> On 30 Apr 2024, at 08:33, Iain Sandoe <i...@sandoe.co.uk> wrote:
>
> Hi,
>
>> On 30 Apr 2024, at 00:39, Andrew Pinski via Gcc <gcc@gcc.gnu.org> wrote:
>>
>> On Mon, Apr 29, 2024 at 4:26 PM Lucier, Bradley J via Gcc
>> <gcc@gcc.gnu.org> wrote:
>>>
>>> The question: How to interpret scheduling info with the compiler listed
>>> below.
>>>
>>> Specifically, a tight loop that was reported to be scheduled in 23 cycles
>>> (as I understand it) actually executes in a little over 2 cycles per loop,
>>> as I interpret two separate experiments.
>>>
>>> Am I misinterpreting something here?
>>
>> Yes, the schedule mode in use here is the cortex-a53 one ...

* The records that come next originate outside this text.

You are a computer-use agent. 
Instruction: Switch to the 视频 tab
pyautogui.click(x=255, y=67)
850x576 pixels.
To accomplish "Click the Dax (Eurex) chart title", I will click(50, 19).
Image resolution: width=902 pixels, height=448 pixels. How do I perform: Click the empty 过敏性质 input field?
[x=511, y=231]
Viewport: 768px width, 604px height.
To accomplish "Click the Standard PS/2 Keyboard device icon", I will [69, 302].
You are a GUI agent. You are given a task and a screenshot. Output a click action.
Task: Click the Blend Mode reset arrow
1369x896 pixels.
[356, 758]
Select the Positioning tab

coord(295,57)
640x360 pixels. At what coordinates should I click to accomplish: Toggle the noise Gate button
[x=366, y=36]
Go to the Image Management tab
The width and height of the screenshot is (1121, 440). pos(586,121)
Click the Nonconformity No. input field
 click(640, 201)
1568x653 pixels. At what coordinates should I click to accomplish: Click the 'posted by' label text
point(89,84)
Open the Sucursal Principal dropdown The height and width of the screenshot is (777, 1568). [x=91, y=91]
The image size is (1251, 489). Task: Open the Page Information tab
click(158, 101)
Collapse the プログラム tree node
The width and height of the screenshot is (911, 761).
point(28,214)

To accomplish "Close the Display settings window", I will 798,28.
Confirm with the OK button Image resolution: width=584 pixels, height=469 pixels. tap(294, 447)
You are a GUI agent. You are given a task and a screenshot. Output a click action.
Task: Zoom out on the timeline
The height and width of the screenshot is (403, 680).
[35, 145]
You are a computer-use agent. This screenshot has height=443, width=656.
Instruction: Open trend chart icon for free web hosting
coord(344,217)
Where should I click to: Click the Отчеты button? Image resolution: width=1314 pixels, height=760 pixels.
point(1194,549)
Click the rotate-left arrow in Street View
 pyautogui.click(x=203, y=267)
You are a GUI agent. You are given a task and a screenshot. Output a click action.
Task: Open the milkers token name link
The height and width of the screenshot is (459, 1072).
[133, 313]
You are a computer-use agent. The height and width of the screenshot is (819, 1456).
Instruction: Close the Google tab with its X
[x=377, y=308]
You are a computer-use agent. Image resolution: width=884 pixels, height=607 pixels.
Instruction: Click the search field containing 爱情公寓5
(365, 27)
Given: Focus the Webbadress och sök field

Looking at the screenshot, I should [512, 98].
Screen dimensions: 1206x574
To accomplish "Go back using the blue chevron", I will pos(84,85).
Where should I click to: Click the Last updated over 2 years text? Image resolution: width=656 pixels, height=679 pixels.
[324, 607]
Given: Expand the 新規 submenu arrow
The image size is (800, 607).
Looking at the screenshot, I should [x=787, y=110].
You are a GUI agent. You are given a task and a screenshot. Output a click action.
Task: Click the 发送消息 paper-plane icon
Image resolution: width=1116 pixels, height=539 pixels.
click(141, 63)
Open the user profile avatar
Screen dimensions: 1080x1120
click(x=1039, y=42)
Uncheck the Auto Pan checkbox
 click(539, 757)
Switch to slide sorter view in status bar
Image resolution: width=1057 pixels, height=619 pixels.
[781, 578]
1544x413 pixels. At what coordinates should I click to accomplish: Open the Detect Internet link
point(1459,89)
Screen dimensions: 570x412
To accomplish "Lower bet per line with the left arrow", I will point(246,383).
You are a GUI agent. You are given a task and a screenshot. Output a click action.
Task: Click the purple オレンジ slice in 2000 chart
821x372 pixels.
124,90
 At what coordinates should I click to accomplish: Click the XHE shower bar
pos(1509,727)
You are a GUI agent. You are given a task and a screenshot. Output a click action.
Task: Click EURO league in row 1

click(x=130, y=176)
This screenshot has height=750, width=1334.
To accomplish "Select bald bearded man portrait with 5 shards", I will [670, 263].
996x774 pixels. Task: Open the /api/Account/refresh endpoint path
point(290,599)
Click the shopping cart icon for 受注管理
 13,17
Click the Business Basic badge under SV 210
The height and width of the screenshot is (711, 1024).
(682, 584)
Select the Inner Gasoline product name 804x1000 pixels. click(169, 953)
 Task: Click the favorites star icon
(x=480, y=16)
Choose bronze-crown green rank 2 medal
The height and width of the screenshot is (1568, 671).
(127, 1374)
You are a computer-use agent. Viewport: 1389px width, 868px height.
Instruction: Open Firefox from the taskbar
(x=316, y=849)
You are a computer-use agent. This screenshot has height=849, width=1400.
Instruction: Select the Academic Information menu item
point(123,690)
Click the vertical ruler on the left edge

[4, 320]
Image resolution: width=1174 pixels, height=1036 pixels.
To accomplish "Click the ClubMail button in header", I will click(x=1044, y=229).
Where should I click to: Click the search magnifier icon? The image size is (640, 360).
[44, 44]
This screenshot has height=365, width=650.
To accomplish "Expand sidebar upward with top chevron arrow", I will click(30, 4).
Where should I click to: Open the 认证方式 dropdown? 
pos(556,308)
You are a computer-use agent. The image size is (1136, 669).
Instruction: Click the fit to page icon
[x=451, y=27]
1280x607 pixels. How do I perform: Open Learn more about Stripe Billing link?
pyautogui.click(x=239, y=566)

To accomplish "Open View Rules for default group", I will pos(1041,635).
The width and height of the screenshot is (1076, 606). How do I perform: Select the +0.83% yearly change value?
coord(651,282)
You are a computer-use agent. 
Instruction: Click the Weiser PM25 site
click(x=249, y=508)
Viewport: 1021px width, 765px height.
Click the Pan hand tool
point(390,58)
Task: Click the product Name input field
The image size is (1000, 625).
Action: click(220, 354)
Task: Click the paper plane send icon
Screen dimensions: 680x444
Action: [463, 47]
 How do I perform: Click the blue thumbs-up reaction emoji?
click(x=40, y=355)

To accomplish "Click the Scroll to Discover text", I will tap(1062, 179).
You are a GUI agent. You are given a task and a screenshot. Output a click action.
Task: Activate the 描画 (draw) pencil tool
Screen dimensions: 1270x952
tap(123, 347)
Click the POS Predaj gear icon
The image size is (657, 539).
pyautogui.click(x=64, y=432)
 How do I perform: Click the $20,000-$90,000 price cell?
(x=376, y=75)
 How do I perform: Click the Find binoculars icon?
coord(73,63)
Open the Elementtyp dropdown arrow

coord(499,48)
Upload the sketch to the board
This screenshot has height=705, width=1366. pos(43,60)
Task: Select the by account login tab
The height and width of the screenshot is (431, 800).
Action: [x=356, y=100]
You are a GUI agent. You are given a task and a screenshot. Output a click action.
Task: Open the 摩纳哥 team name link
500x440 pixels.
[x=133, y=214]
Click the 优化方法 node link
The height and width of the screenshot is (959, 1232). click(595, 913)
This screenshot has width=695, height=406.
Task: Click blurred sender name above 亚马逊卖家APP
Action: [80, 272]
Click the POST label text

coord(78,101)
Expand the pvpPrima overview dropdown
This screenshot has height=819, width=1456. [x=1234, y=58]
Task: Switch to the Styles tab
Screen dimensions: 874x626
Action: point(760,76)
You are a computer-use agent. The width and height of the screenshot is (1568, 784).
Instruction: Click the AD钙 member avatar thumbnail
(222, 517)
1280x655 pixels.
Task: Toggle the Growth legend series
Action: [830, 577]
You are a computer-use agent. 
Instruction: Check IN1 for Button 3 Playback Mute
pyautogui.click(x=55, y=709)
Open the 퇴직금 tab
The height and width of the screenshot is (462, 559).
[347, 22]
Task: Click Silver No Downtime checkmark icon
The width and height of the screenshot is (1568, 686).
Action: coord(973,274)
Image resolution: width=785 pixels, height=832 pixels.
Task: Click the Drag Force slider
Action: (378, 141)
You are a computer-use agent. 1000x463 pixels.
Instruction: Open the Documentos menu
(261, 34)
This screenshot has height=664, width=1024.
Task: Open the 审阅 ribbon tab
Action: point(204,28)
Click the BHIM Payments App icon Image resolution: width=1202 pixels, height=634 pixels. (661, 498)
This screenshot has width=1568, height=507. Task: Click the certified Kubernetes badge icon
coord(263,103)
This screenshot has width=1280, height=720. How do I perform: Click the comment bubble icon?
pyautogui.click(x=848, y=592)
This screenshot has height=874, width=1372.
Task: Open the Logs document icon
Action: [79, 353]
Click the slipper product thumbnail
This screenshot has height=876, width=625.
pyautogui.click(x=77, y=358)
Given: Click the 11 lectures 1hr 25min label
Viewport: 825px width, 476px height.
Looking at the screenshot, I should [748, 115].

>> as evidenced by "cortex_a53_slot_" in the dump.
>> Most aarch64 cores don't have a schedule model associated with it.
>> Especially when it comes cores that don't have not been upstream
>> directly from the company that produces them.
>
> indeed the branches in use are not yet upstreamed .. but ...
>
>> The default scheduling model is cortex-a53 anyways. And you didn't use
>> -mtune= nor -mcpu=; only -march=native which just changes the arch
>> features and not the tuning or scheduler model.
>
> …
> 1) 14.1 and 13.3 will have support for -mcpu=apple-m1,m2,m3
I should have been more clear — the 14.1 and 13.3 darwin development branches
will have this support (not yet upstream).
>
> 2) Those branches will also have hopefully better choices for the tuning and
> scheduling within the available models (I got some advice from Tamar,
> thanks!).
>
> 3) Andrew is correct, we have not really had much information from the vendor
> about the scheduling - although the latest data now does include some.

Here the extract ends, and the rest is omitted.